We recently upgraded from 8.4 to 8.5, and we noticed the default kernel modules for iptables changes.
The modules ip_tables, iptable_nat, and iptable_mangle were no longer loaded by default.
This seems to be a difference from 8.4 where they were loaded. We do have firewalld installed.
This wasn’t really an issue, but it caused the AWS CNI driver for EKS to fail to run if these modules were not loaded. My question is why these modules are no longer loaded default? Is there any reason we should not load them in 8.5?

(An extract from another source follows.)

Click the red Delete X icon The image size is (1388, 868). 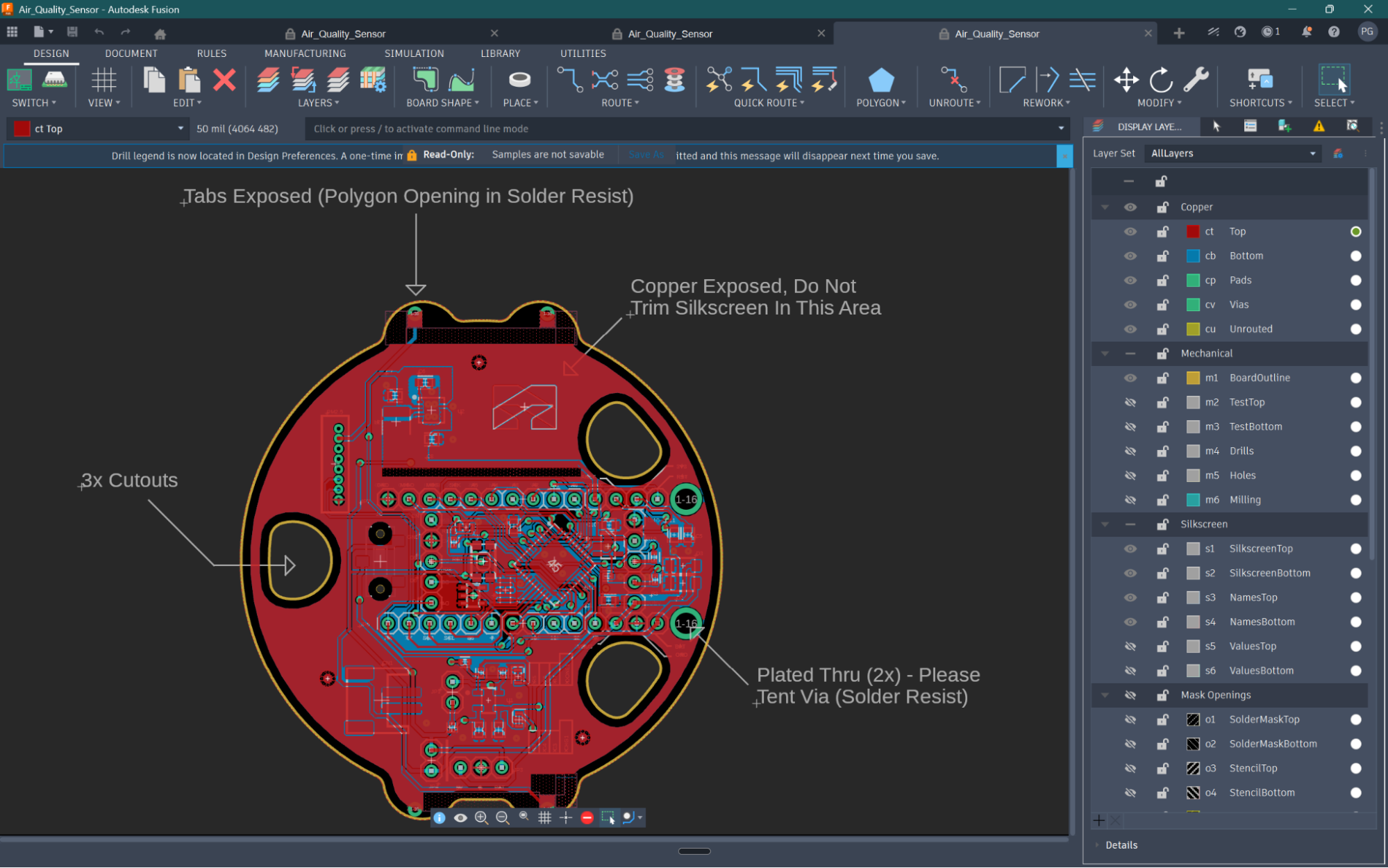click(224, 81)
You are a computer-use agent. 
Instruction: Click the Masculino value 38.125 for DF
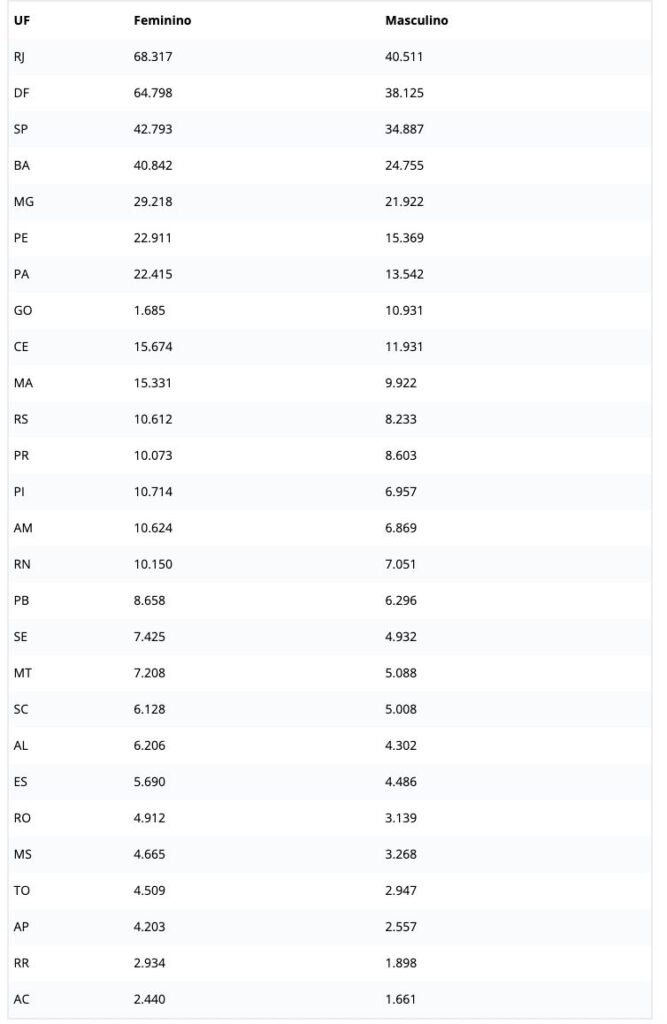click(405, 93)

It might relate to the: Chapter 4. New features Red Hat Enterprise Linux 8 | Red Hat Customer Portal
- firewalld was rebased to 0.9.3
- NetworkManager supports nftables as backend
Moreover, EL8 does not have iptables-legacy iptables: The two variants and their relationship with nftables | Red Hat Developer
Decreasing the use of deprecated features (iptables) seems logical, although breaking existing setups without easy to find documentation does not sound typical RHEL.
Thanks for the link explaining iptables-legacy and iptables-nft.
I believe the source of the problem is the difference in what is installed on the host and what is installed in the AWS CNI driver container image. The image has iptables-legacy and the hosts now have iptables-nft.
I’m still working on the bast way to resolve.